What to produce:
Can you output each of the entries below word for word, with no changes?

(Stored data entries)
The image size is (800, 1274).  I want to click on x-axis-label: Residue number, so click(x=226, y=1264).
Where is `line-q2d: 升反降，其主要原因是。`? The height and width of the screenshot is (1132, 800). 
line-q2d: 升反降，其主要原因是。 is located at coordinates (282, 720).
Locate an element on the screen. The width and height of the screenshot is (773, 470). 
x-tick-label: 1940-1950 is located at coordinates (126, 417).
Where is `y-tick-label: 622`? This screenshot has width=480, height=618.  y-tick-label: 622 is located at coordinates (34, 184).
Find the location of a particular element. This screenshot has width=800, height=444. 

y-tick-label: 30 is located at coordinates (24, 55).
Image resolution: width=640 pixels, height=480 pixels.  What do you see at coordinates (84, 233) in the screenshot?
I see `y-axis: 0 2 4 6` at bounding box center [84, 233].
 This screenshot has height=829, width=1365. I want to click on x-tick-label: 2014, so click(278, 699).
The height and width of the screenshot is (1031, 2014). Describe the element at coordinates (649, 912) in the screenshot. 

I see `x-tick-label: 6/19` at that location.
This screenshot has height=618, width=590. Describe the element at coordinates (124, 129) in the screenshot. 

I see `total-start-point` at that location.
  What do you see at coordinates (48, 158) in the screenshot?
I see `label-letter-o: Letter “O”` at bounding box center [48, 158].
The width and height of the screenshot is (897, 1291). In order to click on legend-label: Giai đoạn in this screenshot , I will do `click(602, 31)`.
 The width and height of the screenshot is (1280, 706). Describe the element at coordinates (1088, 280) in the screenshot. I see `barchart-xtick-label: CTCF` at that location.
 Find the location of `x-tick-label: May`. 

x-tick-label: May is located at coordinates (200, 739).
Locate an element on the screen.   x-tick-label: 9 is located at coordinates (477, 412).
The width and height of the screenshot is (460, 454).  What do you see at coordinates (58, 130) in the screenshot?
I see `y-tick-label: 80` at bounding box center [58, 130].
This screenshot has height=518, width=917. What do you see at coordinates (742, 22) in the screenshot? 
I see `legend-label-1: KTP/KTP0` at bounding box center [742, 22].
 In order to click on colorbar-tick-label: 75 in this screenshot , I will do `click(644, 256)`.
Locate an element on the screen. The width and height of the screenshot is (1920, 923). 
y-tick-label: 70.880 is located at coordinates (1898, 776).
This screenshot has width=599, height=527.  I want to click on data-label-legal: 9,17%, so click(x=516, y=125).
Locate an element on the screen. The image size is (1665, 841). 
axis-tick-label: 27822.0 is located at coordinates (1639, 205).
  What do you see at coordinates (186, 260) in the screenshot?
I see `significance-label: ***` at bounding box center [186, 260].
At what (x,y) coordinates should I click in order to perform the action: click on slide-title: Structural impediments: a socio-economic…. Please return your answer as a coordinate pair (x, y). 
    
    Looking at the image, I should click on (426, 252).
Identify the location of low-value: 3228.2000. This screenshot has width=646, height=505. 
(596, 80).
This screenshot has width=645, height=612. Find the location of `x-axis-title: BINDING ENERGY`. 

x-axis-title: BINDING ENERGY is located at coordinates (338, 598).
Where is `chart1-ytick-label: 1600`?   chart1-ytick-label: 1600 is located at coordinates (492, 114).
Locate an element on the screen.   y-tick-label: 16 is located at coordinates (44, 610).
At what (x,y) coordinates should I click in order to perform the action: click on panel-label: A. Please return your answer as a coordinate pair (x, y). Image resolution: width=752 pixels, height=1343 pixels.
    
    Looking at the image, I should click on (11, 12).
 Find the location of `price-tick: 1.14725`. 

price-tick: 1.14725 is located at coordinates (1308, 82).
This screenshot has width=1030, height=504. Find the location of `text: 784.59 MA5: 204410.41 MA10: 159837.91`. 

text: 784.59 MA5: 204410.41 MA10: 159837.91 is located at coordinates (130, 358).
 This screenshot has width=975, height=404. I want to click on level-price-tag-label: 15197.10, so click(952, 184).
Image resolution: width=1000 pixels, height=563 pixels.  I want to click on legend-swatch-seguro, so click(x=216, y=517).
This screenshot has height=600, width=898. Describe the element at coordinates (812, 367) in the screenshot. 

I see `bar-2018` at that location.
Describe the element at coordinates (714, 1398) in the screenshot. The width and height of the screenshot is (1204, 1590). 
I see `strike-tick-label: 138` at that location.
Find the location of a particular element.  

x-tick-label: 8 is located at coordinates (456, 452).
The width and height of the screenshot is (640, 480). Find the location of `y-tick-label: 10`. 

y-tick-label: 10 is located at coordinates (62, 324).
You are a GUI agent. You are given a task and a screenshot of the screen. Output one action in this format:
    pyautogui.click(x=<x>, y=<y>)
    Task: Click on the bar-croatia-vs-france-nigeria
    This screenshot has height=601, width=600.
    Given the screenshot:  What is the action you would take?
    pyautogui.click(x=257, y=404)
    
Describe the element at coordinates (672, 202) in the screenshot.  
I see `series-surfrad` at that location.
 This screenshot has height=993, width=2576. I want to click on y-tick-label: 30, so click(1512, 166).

Worked solution:
The image size is (800, 1274).  I want to click on x-axis-label: Residue number, so click(x=226, y=1264).
Where is `line-q2d: 升反降，其主要原因是。`? The height and width of the screenshot is (1132, 800). 
line-q2d: 升反降，其主要原因是。 is located at coordinates (282, 720).
Locate an element on the screen. The width and height of the screenshot is (773, 470). 
x-tick-label: 1940-1950 is located at coordinates (126, 417).
Where is `y-tick-label: 622`? This screenshot has width=480, height=618.  y-tick-label: 622 is located at coordinates (34, 184).
Find the location of a particular element. This screenshot has width=800, height=444. 

y-tick-label: 30 is located at coordinates (24, 55).
Image resolution: width=640 pixels, height=480 pixels.  What do you see at coordinates (84, 233) in the screenshot?
I see `y-axis: 0 2 4 6` at bounding box center [84, 233].
 This screenshot has height=829, width=1365. I want to click on x-tick-label: 2014, so click(278, 699).
The height and width of the screenshot is (1031, 2014). Describe the element at coordinates (649, 912) in the screenshot. 

I see `x-tick-label: 6/19` at that location.
This screenshot has height=618, width=590. Describe the element at coordinates (124, 129) in the screenshot. 

I see `total-start-point` at that location.
  What do you see at coordinates (48, 158) in the screenshot?
I see `label-letter-o: Letter “O”` at bounding box center [48, 158].
The width and height of the screenshot is (897, 1291). In order to click on legend-label: Giai đoạn in this screenshot , I will do `click(602, 31)`.
 The width and height of the screenshot is (1280, 706). Describe the element at coordinates (1088, 280) in the screenshot. I see `barchart-xtick-label: CTCF` at that location.
 Find the location of `x-tick-label: May`. 

x-tick-label: May is located at coordinates (200, 739).
Locate an element on the screen.   x-tick-label: 9 is located at coordinates (477, 412).
The width and height of the screenshot is (460, 454).  What do you see at coordinates (58, 130) in the screenshot?
I see `y-tick-label: 80` at bounding box center [58, 130].
This screenshot has height=518, width=917. What do you see at coordinates (742, 22) in the screenshot? 
I see `legend-label-1: KTP/KTP0` at bounding box center [742, 22].
 In order to click on colorbar-tick-label: 75 in this screenshot , I will do `click(644, 256)`.
Locate an element on the screen. The width and height of the screenshot is (1920, 923). 
y-tick-label: 70.880 is located at coordinates (1898, 776).
This screenshot has width=599, height=527.  I want to click on data-label-legal: 9,17%, so click(x=516, y=125).
Locate an element on the screen. The image size is (1665, 841). 
axis-tick-label: 27822.0 is located at coordinates (1639, 205).
  What do you see at coordinates (186, 260) in the screenshot?
I see `significance-label: ***` at bounding box center [186, 260].
At what (x,y) coordinates should I click in order to perform the action: click on slide-title: Structural impediments: a socio-economic…. Please return your answer as a coordinate pair (x, y). 
    
    Looking at the image, I should click on (426, 252).
Identify the location of low-value: 3228.2000. This screenshot has width=646, height=505. 
(596, 80).
This screenshot has width=645, height=612. Find the location of `x-axis-title: BINDING ENERGY`. 

x-axis-title: BINDING ENERGY is located at coordinates (338, 598).
Where is `chart1-ytick-label: 1600`?   chart1-ytick-label: 1600 is located at coordinates (492, 114).
Locate an element on the screen.   y-tick-label: 16 is located at coordinates (44, 610).
At what (x,y) coordinates should I click in order to perform the action: click on panel-label: A. Please return your answer as a coordinate pair (x, y). Image resolution: width=752 pixels, height=1343 pixels.
    
    Looking at the image, I should click on (11, 12).
 Find the location of `price-tick: 1.14725`. 

price-tick: 1.14725 is located at coordinates (1308, 82).
This screenshot has width=1030, height=504. Find the location of `text: 784.59 MA5: 204410.41 MA10: 159837.91`. 

text: 784.59 MA5: 204410.41 MA10: 159837.91 is located at coordinates (130, 358).
 This screenshot has width=975, height=404. I want to click on level-price-tag-label: 15197.10, so click(952, 184).
Image resolution: width=1000 pixels, height=563 pixels.  I want to click on legend-swatch-seguro, so click(x=216, y=517).
This screenshot has height=600, width=898. Describe the element at coordinates (812, 367) in the screenshot. 

I see `bar-2018` at that location.
Describe the element at coordinates (714, 1398) in the screenshot. The width and height of the screenshot is (1204, 1590). 
I see `strike-tick-label: 138` at that location.
Find the location of a particular element.  

x-tick-label: 8 is located at coordinates (456, 452).
The width and height of the screenshot is (640, 480). Find the location of `y-tick-label: 10`. 

y-tick-label: 10 is located at coordinates (62, 324).
You are a GUI agent. You are given a task and a screenshot of the screen. Output one action in this format:
    pyautogui.click(x=<x>, y=<y>)
    Task: Click on the bar-croatia-vs-france-nigeria
    This screenshot has height=601, width=600.
    Given the screenshot:  What is the action you would take?
    pyautogui.click(x=257, y=404)
    
Describe the element at coordinates (672, 202) in the screenshot.  
I see `series-surfrad` at that location.
 This screenshot has height=993, width=2576. I want to click on y-tick-label: 30, so click(1512, 166).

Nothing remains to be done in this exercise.